Kukhareva London
- Industry: fashion
- Founded: 2011
- Founder: Ekaterina Kukhareva
- Headquarters: London, United Kingdom
- Products: ready-to-wear clothing and accessories
- Website: kukhareva.com

= Kukhareva London =

British fashion company

Kukhareva London is a British womenswear private fashion company, which produces ready-to-wear clothing and accessories.

The brand was founded in 2011 by Ekaterina Kukhareva and is based in London.

== History ==
The brand founder Ekaterina Kukhareva was born in Ukraine and grew up moving between Denmark, Ukraine and later England, as a student at Kent College, Canterbury. Later she completed her BA in Textile Design at Central Saint Martin's College of Art and Design. Working for Temperley London after her graduation in 2009 she started to design womenswear with focus on patterns and prints.

The collections are presented biannually during the respective fashion weeks in New York, London and Paris.

== Charity==
The brand supports charities such as Gracious Heart Foundation, British Red Cross Fashion Show 2015, Box Park Red Cross Pop Up Shop, Trinity Hospice Charity, Amber Lounge Fashion (under patronage of HSH Prince Albert II of Monaco).

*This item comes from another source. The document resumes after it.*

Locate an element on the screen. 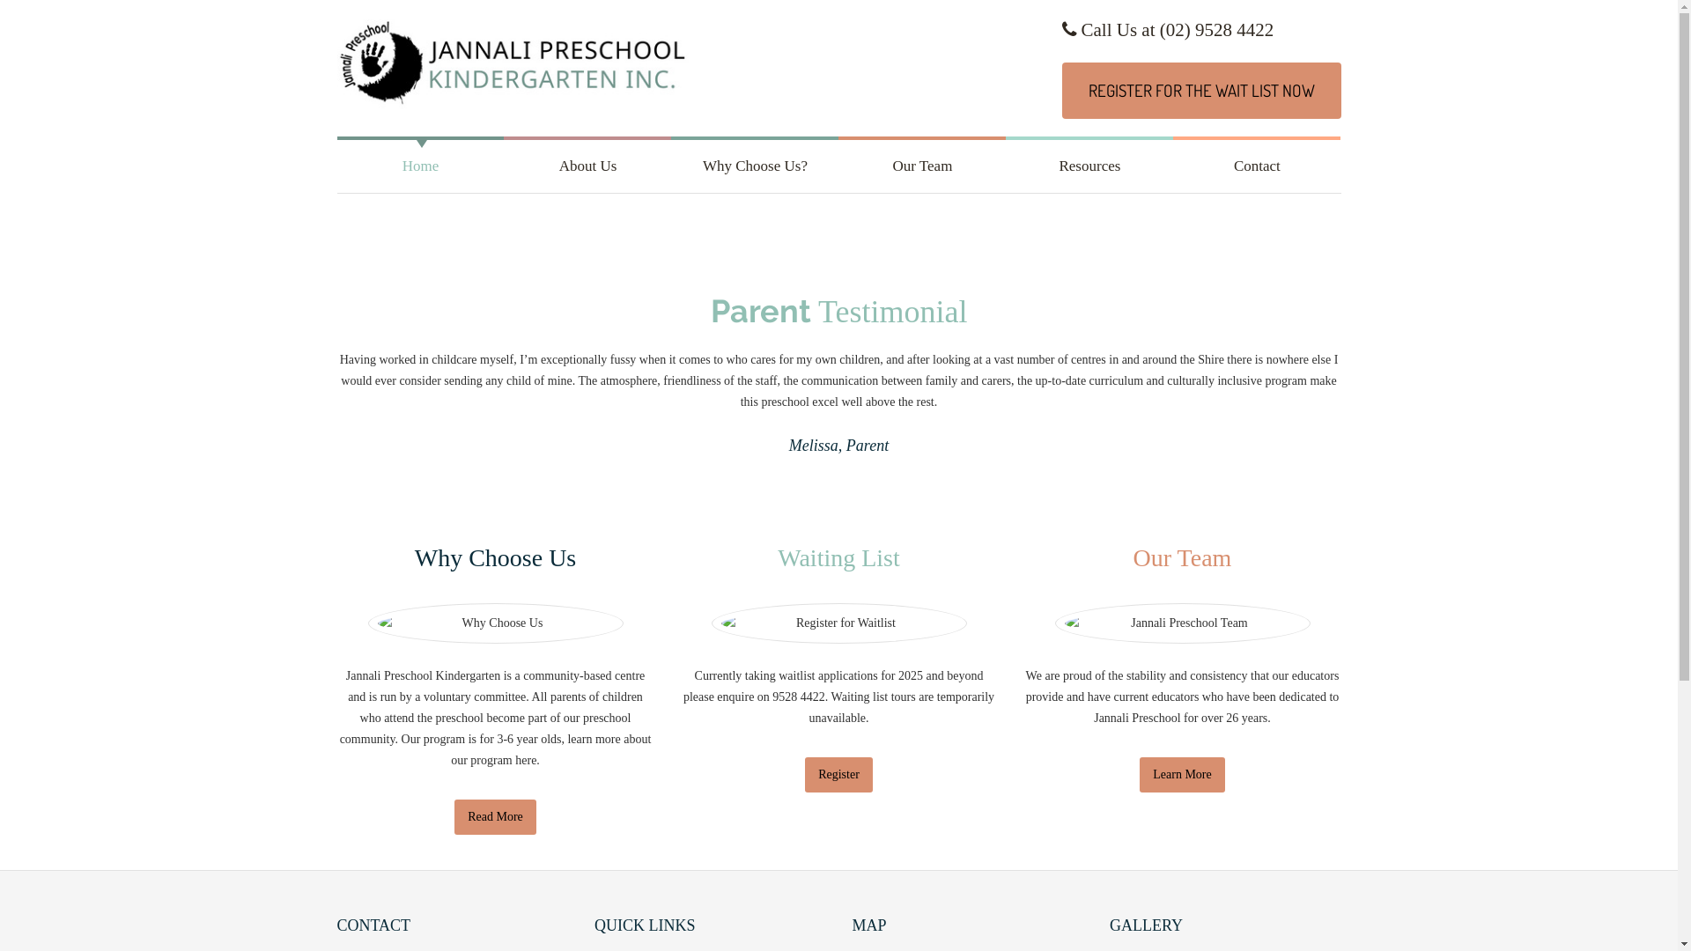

In July 2020 the brand has launched the collection of tops designed in collaboration with Take Two London where a part of sale proceeds will go to a Tetiaroa Society charity. The brand is teamed up with the Brando Hotel and specifically participating in one of their programs that is working on saving and preserving the Coral Reefs and Natural Habitats in that part of the Pacific Ocean.